I usually make this banana bread with caster sugar, but this time I thought I’d experiment with palm sugar (gula jawa) instead. My, what a fabulously fudgy flavour the palm sugar gives the cake! Palm sugar (not to be confused with coconut palm sugar) is supposed to be a healthier natural alternative to refined cane sugars and has a lower glycemic index, releasing energy slowly. Since it’s unrefined it contains plenty of vital minerals and nutrients and it imparts a fabulous caramel/butterscotch flavour to baking. Use it, measure for measure, to replace refined sugar in recipes. I found that the sugar was quite hard and moist, needing bashing up in a mortar and pestle before it could be used in the recipe. It’s shape is rather unusual too; reminiscent of those rock core samples I used to find at various sites in the woods back in Cape Breton, Canada.

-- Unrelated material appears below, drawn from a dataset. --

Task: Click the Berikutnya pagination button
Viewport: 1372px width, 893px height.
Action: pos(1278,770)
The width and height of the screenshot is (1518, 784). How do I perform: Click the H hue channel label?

This is a very nutritious alternative to traditional banana bread, and it’s a great way to use up any leftover frozen bananas you may have taking up space in your freezer. It makes excellent hill-walking fodder, even in January in Shetland!
- 3/4 cups palm sugar
- 1/2 cup flax gel
- 4 tbsp lemon prune honey butter (or other concentrated 100% fruit puree)

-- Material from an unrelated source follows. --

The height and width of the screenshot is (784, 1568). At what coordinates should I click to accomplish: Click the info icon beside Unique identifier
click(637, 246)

- 1 1/4 cups plain white flour
- 1/4 cup wheatgerm
- 1 tsp baking soda
- 3 mashed bananas
- pinch salt
- 1/4 cup almonds, chopped or slivered
- 1/2 cup sultanas
- 1 tbsp ground almonds
Prep time: Cook time: Total time: Yield: 1 loaf
I have entered this recipe in Javelin Warrior’s Made with Love, Mondays food round-up of made-from-scratch recipes.
Katharine
I would usually steer clear of vegan cakes but this one looks and sounds fantastic – I’ll definitely give this a go as soon as I track down some palm sugar!
Elizabeth
It works well with caster sugar too, which is how I usually make it. The palm sugar was just a successful experiment. 🙂
Laura Loves Cakes
What a great recipe and really interesting ingredients…I don’t think I’ve baked anything vegan before! Love the picture on the rock too 🙂
Elizabeth
I’m not very experienced with vegan baking either – but I do like to try. The picture on the rock was hastily snapped as we were rushing back to the car to escape the horrible wind and rain that had started up! Sooo cold!
Javelin Warrior
I love the use of palm sugar, Elizabeth, and I’d never head of it before. Now I’m going to have to research this and look for it locally to give it a try. This banana bread looks tasty and the use of flax gel to replace the egg whites is cool… Thanks so much for sharing!
Elizabeth
I’d never heard of it before I trialed a refined sugar free diet back in November (I didn’t last long). I’d read about coconut sugar & palm sugar and went to the local wholefood shop to get some. I asked for palm sugar and they brought this unusual lump of brown out from the back room for me. I love trying new things 🙂
My Golden Pear
I don’t think that Palm Sugar is going to win any beauty awards but your bread sure looks good.
Elizabeth
Thanks 🙂 I thought it was quite pretty, to be honest, in an exotic, unusual sort of way (I thought the rock core samples were pretty too, when I used to find them!)